Now there are some differences in the routine. These aren't normal girls— some grew up stealing so they could buy food, some had prostitutes for mothers, and others were told their whole lives they were worthless. You can imagine the difficulties in raising these girls as they heal from such deep scars.
We have to lock the pantry because the girls will keep eating until they are sick. The house mom told me its a psychological problem because as kids, they never knew where their next meal would come from.
Yes, there are some beautiful moments- slumber parties in the basement, piles of pancakes for breakfast, serving together, and occasional sappy moments. But for the most part…its hard.
Its hard to love those who are hardened.
Its hard to serve when you feel empty.
Its hard to serve without a team of friends.
Its hard to serve when no one is watching.
I thought I had an idea of what being a full time missionary would be like. I realized that mission trips weren't the reality… but I wasn't fully aware of how different that reality was.

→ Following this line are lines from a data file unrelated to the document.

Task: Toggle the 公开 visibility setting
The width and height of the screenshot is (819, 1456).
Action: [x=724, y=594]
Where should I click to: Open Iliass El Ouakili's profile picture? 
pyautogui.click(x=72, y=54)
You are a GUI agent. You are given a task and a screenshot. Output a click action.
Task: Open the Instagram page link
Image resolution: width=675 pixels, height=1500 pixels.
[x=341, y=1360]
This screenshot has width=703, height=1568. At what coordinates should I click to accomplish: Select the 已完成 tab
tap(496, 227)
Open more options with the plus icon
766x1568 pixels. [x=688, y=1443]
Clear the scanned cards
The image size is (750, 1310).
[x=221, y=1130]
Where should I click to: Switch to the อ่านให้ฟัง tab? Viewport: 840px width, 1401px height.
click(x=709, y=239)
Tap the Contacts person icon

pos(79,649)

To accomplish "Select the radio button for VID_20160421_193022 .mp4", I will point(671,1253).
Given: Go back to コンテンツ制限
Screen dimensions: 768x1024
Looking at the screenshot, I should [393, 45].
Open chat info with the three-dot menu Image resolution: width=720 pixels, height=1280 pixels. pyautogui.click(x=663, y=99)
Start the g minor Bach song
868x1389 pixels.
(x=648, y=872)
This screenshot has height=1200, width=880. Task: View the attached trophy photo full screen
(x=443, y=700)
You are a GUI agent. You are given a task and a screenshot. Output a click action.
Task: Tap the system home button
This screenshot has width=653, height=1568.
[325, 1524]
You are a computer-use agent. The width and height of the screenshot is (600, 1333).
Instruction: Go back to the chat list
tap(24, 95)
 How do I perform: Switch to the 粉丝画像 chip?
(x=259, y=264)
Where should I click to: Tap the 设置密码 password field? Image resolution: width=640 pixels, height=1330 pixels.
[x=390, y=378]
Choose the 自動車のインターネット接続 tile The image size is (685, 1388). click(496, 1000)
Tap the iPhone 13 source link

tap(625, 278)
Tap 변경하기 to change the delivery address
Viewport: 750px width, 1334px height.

My encouragement to you is this:
Realize that mission work is hard— if it was easy, everyone would be doing it.
Learn to live in the moment and serve where you are because the mundane is what you make it and adventure is waiting to be found in its midst.
My first month here in Honduras has filled me with gratitude for the work of missionaries all over the world, as well as the faithful workers in ministries like POI who serve with everything they have, day after day for a tiny pay check and sparse appreciation.
Work is being done all over the world by so many selfless people. Its not glamorous, the adventure is relative and the fruit is often minimal.
I am overjoyed to see a generation so eager to serve as missionaries— just remember, the struggle is real, but in the midst there is beauty.